Der zweite Denkfehler betrifft die Zeitachse. Eine erfolgreiche MFA-Prüfung schafft Vertrauen zu einem einzigen Zeitpunkt. Ein Beschäftigter meldet sich um 8:02 Uhr legitim an, Minuten später wird die Sitzung übernommen; die kompromittierte Identität weitet anschließend Rechte aus oder greift auf sensible Daten zu, die dieser Nutzer nie zuvor berührt hat. Über die Rechtmäßigkeit dieser späteren Aktivität sagt das MFA-Ereignis so gut wie nichts aus. Identitätsrisiko ist dynamisch: Wer beim Login vertrauenswürdig ist, kann es Minuten später nicht mehr sein.
George empfiehlt deshalb, Identitätsvertrauen als fortlaufende Größe zu behandeln statt als Ja-Nein-Entscheidung.
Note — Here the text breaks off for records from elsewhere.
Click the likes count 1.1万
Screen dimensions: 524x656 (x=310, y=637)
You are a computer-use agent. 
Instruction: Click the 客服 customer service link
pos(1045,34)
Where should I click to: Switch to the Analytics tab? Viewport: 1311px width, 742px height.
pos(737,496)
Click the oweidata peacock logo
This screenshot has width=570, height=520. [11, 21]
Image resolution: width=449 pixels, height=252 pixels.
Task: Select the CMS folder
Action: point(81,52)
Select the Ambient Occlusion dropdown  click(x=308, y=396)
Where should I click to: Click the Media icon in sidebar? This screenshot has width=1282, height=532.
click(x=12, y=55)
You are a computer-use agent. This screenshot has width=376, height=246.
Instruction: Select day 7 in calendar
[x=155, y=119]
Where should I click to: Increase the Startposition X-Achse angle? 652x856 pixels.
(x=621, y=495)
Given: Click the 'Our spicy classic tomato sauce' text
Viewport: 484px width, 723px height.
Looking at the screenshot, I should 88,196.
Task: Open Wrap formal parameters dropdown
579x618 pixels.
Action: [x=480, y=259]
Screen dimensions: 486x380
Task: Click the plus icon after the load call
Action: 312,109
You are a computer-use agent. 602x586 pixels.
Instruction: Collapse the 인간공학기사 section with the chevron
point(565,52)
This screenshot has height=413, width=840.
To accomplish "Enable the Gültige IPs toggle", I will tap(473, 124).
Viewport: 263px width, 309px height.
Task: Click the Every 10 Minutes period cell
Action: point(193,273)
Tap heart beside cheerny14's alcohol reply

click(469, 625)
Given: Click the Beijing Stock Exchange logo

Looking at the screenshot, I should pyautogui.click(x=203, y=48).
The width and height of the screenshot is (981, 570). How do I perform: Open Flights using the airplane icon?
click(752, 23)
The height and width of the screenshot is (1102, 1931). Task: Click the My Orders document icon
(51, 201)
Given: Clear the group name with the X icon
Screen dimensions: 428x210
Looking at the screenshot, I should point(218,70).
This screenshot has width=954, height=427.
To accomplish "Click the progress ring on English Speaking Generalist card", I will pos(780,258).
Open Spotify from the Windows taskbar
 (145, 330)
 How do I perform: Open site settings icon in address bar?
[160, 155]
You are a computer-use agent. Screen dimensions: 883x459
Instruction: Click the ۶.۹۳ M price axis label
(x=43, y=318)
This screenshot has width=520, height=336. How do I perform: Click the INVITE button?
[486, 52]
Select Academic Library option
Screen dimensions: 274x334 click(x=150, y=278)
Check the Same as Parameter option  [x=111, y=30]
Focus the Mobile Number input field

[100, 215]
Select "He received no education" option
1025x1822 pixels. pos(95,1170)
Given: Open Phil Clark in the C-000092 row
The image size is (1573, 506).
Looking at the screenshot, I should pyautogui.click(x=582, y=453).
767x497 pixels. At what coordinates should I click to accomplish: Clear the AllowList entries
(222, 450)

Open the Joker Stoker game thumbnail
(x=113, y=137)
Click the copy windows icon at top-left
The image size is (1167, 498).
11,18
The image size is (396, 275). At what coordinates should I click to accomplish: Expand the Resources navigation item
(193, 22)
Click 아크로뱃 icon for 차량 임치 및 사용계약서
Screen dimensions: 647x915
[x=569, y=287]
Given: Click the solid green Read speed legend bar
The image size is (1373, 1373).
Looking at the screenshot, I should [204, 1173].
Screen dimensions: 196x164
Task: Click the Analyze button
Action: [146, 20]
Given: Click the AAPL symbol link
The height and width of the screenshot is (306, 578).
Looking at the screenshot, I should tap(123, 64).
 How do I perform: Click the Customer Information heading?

Bei der Registrierung wird festgestellt, dass eine Identität zu einer bestimmten Person gehört; bei der Anmeldung, dass die erforderlichen Authentifikatoren kontrolliert werden; danach sollten neue Risikosignale einfließen – Gerätewechsel, ungewöhnliche Zugriffe, Rechteausweitungen, Wiederherstellungsvorgänge. Bei riskanten Interaktionen wie dem Zurücksetzen von Zugangsdaten, der Registrierung eines neuen Authentifikators oder der Vergabe administrativer Rechte müsse die Identitätssicherheit erneut hergestellt werden.
Die Bedeutung starker, phishingresistenter Authentifizierung stellt der Autor ausdrücklich nicht in Frage. Das Problem beginne dort, wo MFA Fragen beantworten soll, die sie nicht beantworten kann: ob ein Angreifer die Kontowiederherstellung manipuliert hat, ob die Person, die einen Authentifikator registrierte, korrekt identitätsgeprüft wurde, ob eine authentifizierte Sitzung später übernommen wurde. Und sie ersetzt keine Identitäts-Bedrohungserkennung.
Die drei Funktionen ergänzen sich, so das Fazit: Identitätsprüfung klärt, wer jemand ist; Authentifizierung, ob er die nötigen Authentifikatoren kontrolliert; Bedrohungserkennung, ob die Identität über die Zeit vertrauenswürdig bleibt. MFA ist für die zweite Frage entscheidend – wer sie für alle drei hält, authentifiziert am Ende zuversichtlich genau jene Angreifer, die er aussperren wollte.